His former civil society colleagues were particularly critical of the G7’s decision to allocate just $4.5 billion to help the hungry.

“Faced with the worst hunger crisis in a generation, the G7 simply did not take the necessary action,” said Max Lawson, head of inequality policy at Oxfam International. “Millions of people will face terrible hunger and starvation as a result…. The G7 itself says that 323 million people are on the brink of starvation because of the current crisis, a new record. Nearly one billion people, or 950 million, are projected to go hungry in 2022. We need at least an additional $28.5 billion from the G7 to fund food investments and agriculture to eradicate hunger and fill the huge gap in UN humanitarian appeals. The announced $4.5 billion is only a fraction of what is needed.

Oxfam’s statement also criticized the G7’s refusal to offer debt relief to poor countries – “For every dollar of aid given, poor countries have to repay $2 to their creditors, often banks in New York or London making huge profits” – as well as its failure to deliver the $100 billion a year in climate aid to poor countries, which is the legal obligation of rich countries under the Paris Agreement.

“I can fully understand the criticism, the frustration of countries, especially the most vulnerable countries on the planet who are facing these [climate] faster and harder impacts than scientists thought were going to happen,” Morgan said. “And I think it’s absolutely clear that the G7 and all developed countries have a real commitment to achieving this goal.” She added: “Germany is doing everything in its power to financially support the World Food Program and work very actively to get the grain from Ukraine to the countries, so they have it. This is a top priority for my minister right now.

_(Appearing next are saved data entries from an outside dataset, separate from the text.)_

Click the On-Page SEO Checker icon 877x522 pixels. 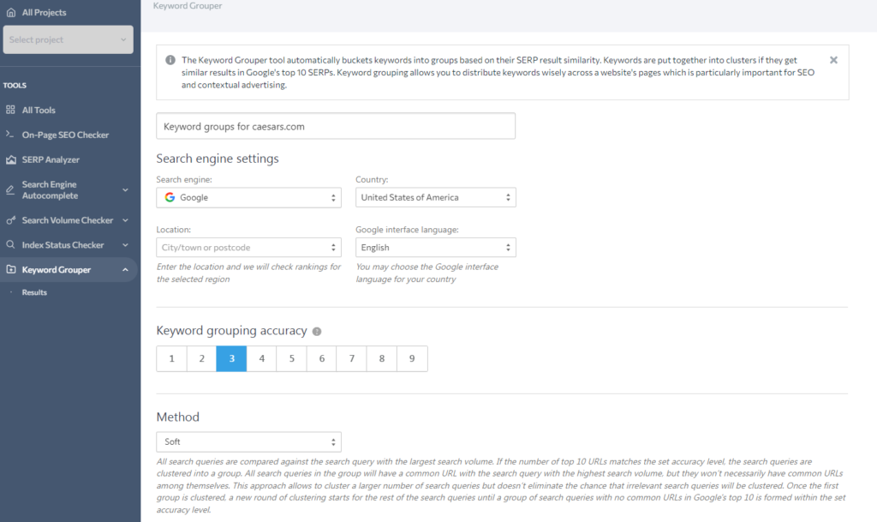(x=10, y=135)
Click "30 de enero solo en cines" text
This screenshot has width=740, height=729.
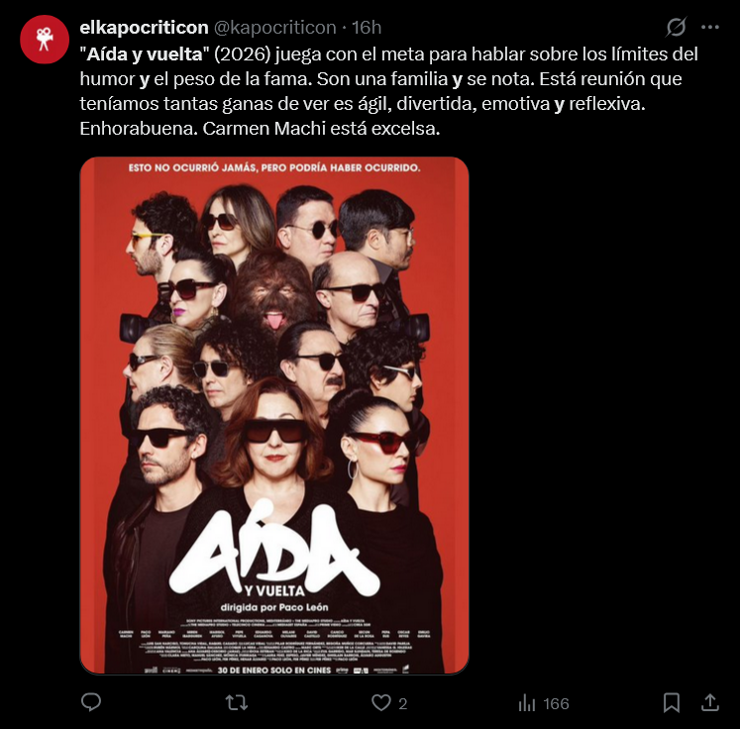pos(274,670)
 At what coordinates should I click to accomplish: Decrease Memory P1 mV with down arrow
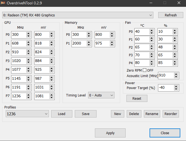pos(112,45)
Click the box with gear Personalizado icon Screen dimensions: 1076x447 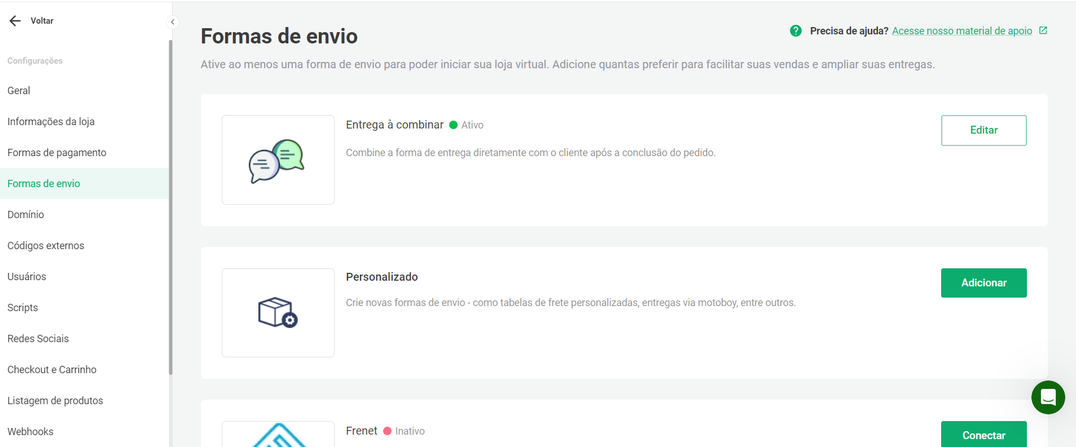tap(278, 313)
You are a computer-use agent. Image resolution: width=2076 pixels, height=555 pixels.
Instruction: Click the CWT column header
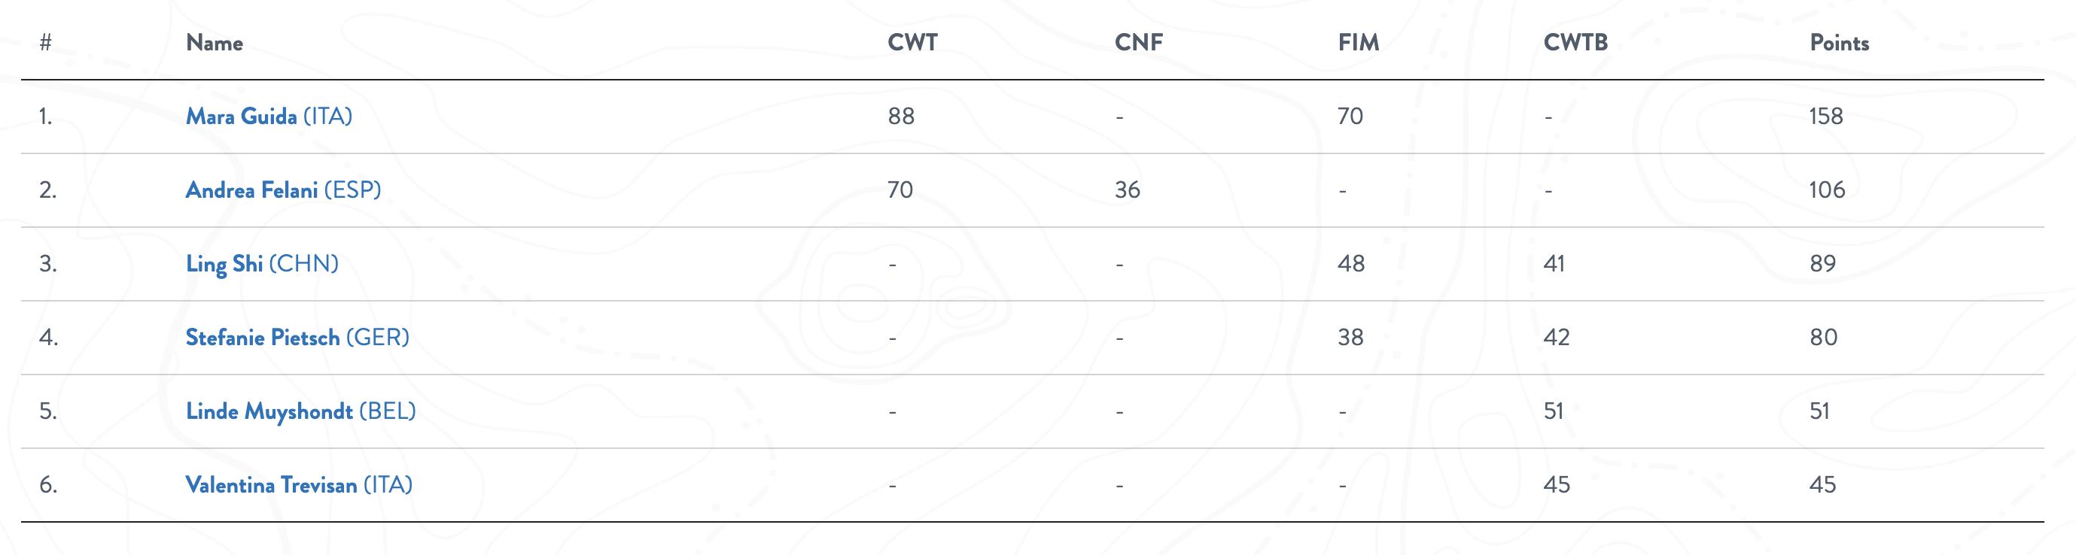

American by birth and education, Morgan pointed out that it would be impossible to limit the temperature increase to 1.5°C if the United States did not strongly limit its own emissions and provide the financial assistance. that developing countries need to switch from fossil fuels to renewable energy. Speaking a day before the U.S. Supreme Court’s gutting of the EPA’s authority to regulate greenhouse gas emissions, Morgan added that Germany is taking strong action because the climate survival requires it, but also because “our companies see a real competitive advantage” in standing out. the emerging green economy.

“American actors are going to lose,” Morgan warned, adding that the United States will also be less able to exercise leadership on the world stage if it does not have a credible climate agenda. “For all these reasons, I hope the United States will enter this space.”